(Dataset excerpts)

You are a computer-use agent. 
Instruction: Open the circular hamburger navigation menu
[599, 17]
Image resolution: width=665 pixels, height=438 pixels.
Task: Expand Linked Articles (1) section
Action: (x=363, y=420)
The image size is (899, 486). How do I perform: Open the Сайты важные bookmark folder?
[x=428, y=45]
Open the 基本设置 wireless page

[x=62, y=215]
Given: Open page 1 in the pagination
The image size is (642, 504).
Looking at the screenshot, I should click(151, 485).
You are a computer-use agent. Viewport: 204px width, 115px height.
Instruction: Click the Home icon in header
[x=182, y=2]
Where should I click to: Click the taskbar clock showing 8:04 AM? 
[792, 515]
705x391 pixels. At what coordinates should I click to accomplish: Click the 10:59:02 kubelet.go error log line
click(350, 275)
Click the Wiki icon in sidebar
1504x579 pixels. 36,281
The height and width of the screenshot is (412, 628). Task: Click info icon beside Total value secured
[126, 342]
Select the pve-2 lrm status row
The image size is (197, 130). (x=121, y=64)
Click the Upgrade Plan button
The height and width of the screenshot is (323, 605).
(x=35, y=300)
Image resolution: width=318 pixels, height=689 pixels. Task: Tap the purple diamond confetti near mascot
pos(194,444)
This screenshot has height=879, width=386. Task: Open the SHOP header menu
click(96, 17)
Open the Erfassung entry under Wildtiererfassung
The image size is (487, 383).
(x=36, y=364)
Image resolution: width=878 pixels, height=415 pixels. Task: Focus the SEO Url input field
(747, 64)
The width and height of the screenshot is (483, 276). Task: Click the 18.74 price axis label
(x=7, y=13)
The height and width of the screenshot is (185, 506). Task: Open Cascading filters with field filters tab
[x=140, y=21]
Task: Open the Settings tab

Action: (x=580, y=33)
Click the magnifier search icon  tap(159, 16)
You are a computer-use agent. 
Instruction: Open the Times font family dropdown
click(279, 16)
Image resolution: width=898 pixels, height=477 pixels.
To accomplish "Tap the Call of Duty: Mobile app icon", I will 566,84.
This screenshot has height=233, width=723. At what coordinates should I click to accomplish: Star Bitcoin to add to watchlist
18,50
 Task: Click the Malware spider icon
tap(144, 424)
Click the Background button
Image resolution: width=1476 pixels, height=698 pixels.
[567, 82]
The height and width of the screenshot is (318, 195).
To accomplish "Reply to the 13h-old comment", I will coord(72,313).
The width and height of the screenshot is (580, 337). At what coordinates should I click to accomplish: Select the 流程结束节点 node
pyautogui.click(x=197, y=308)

(End Dataset excerpts)

What is needed> Using the material, show each line where the string "will" can be found.

Response box>
To accomplish "Tap the Call of Duty: Mobile app icon", I will 566,84.
To accomplish "Reply to the 13h-old comment", I will coord(72,313).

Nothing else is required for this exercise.